» Exercise materials
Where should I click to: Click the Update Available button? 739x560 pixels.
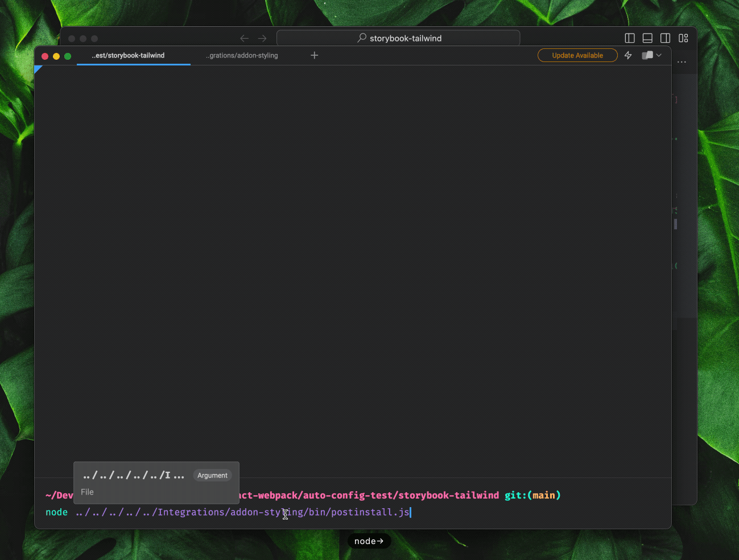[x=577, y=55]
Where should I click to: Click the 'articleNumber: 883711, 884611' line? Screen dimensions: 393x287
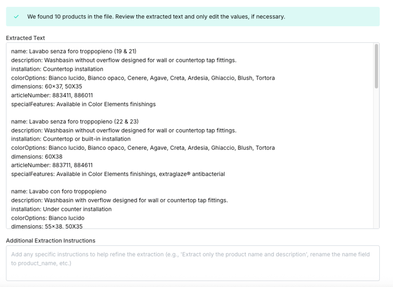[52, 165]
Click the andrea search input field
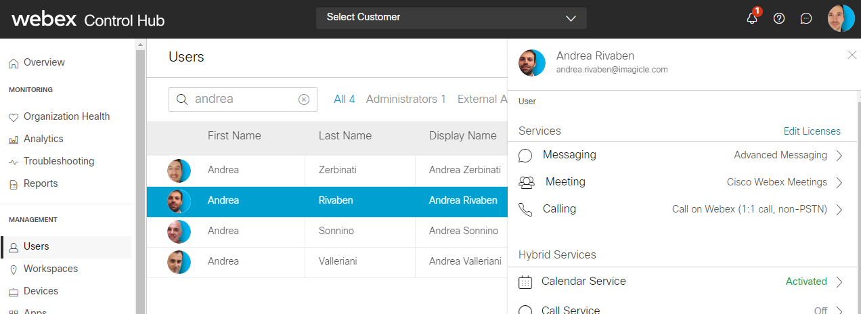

» Exercise aim
The copy must start at the line containing "Screen dimensions: 393x287" and end at the last line of the records, matching each line exactly and holding no pictures.

» Solution
Where should I click to: Click the 'articleNumber: 883711, 884611' line? Screen dimensions: 393x287
[52, 165]
Click the andrea search input field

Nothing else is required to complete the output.